[Data for this task]

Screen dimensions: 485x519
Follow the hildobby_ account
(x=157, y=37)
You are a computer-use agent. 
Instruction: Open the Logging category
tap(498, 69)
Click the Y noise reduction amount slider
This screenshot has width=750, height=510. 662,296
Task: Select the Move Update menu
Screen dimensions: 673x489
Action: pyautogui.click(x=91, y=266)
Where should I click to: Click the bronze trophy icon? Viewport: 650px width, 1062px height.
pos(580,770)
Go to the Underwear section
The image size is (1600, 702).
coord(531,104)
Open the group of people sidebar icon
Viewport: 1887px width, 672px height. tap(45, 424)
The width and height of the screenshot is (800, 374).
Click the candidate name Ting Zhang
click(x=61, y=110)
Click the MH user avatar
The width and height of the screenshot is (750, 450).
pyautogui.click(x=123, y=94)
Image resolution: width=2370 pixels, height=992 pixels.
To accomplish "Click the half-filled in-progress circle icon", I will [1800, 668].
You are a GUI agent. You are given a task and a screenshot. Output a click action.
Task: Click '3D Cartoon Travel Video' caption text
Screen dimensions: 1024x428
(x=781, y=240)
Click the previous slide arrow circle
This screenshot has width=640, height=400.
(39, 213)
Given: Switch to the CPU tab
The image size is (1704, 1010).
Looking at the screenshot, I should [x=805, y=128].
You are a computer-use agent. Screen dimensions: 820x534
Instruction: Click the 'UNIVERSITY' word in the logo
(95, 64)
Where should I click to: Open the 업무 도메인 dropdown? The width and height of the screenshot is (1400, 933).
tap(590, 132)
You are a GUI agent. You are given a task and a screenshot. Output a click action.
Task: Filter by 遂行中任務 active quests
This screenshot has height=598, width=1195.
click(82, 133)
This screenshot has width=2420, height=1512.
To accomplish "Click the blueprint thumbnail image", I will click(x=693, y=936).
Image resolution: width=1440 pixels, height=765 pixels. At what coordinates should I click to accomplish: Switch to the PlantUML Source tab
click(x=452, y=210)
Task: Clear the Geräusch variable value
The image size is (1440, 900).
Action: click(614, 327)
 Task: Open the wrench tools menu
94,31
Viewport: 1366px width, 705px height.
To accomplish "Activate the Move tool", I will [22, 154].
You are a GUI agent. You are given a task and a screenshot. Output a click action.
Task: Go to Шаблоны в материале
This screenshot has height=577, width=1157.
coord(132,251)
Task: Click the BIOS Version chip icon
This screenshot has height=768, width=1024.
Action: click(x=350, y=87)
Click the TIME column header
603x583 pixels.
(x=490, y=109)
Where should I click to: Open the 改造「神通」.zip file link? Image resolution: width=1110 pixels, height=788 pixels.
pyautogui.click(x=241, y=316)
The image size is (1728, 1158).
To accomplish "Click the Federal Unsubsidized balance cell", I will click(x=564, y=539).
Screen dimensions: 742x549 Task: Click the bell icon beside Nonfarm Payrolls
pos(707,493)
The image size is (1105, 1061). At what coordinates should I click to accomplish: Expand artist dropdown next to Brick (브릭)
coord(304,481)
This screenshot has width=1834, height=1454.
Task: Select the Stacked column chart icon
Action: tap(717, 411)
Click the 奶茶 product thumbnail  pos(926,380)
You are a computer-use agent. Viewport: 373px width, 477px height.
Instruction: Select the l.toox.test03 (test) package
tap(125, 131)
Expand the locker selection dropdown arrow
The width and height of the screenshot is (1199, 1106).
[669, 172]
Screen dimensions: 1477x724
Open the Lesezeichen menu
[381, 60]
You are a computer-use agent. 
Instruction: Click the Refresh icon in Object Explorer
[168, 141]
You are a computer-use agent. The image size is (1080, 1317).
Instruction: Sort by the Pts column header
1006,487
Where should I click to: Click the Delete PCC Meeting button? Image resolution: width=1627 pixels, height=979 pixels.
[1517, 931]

[/Data for this task]

Using the exact wording, transcribe all the records above.

Task result:
Screen dimensions: 485x519
Follow the hildobby_ account
(x=157, y=37)
You are a computer-use agent. 
Instruction: Open the Logging category
tap(498, 69)
Click the Y noise reduction amount slider
This screenshot has width=750, height=510. 662,296
Task: Select the Move Update menu
Screen dimensions: 673x489
Action: pyautogui.click(x=91, y=266)
Where should I click to: Click the bronze trophy icon? Viewport: 650px width, 1062px height.
pos(580,770)
Go to the Underwear section
The image size is (1600, 702).
coord(531,104)
Open the group of people sidebar icon
Viewport: 1887px width, 672px height. tap(45, 424)
The width and height of the screenshot is (800, 374).
Click the candidate name Ting Zhang
click(x=61, y=110)
Click the MH user avatar
The width and height of the screenshot is (750, 450).
pyautogui.click(x=123, y=94)
Image resolution: width=2370 pixels, height=992 pixels.
To accomplish "Click the half-filled in-progress circle icon", I will [1800, 668].
You are a GUI agent. You are given a task and a screenshot. Output a click action.
Task: Click '3D Cartoon Travel Video' caption text
Screen dimensions: 1024x428
(x=781, y=240)
Click the previous slide arrow circle
This screenshot has width=640, height=400.
(39, 213)
Given: Switch to the CPU tab
The image size is (1704, 1010).
Looking at the screenshot, I should [x=805, y=128].
You are a computer-use agent. Screen dimensions: 820x534
Instruction: Click the 'UNIVERSITY' word in the logo
(95, 64)
Where should I click to: Open the 업무 도메인 dropdown? The width and height of the screenshot is (1400, 933).
tap(590, 132)
You are a GUI agent. You are given a task and a screenshot. Output a click action.
Task: Filter by 遂行中任務 active quests
This screenshot has height=598, width=1195.
click(82, 133)
This screenshot has width=2420, height=1512.
To accomplish "Click the blueprint thumbnail image", I will click(x=693, y=936).
Image resolution: width=1440 pixels, height=765 pixels. At what coordinates should I click to accomplish: Switch to the PlantUML Source tab
click(x=452, y=210)
Task: Clear the Geräusch variable value
The image size is (1440, 900).
Action: click(614, 327)
 Task: Open the wrench tools menu
94,31
Viewport: 1366px width, 705px height.
To accomplish "Activate the Move tool", I will [22, 154].
You are a GUI agent. You are given a task and a screenshot. Output a click action.
Task: Go to Шаблоны в материале
This screenshot has height=577, width=1157.
coord(132,251)
Task: Click the BIOS Version chip icon
This screenshot has height=768, width=1024.
Action: click(x=350, y=87)
Click the TIME column header
603x583 pixels.
(x=490, y=109)
Where should I click to: Open the 改造「神通」.zip file link? Image resolution: width=1110 pixels, height=788 pixels.
pyautogui.click(x=241, y=316)
The image size is (1728, 1158).
To accomplish "Click the Federal Unsubsidized balance cell", I will click(x=564, y=539).
Screen dimensions: 742x549 Task: Click the bell icon beside Nonfarm Payrolls
pos(707,493)
The image size is (1105, 1061). At what coordinates should I click to accomplish: Expand artist dropdown next to Brick (브릭)
coord(304,481)
This screenshot has width=1834, height=1454.
Task: Select the Stacked column chart icon
Action: tap(717, 411)
Click the 奶茶 product thumbnail  pos(926,380)
You are a computer-use agent. Viewport: 373px width, 477px height.
Instruction: Select the l.toox.test03 (test) package
tap(125, 131)
Expand the locker selection dropdown arrow
The width and height of the screenshot is (1199, 1106).
[669, 172]
Screen dimensions: 1477x724
Open the Lesezeichen menu
[381, 60]
You are a computer-use agent. 
Instruction: Click the Refresh icon in Object Explorer
[168, 141]
You are a computer-use agent. The image size is (1080, 1317).
Instruction: Sort by the Pts column header
1006,487
Where should I click to: Click the Delete PCC Meeting button? Image resolution: width=1627 pixels, height=979 pixels.
[1517, 931]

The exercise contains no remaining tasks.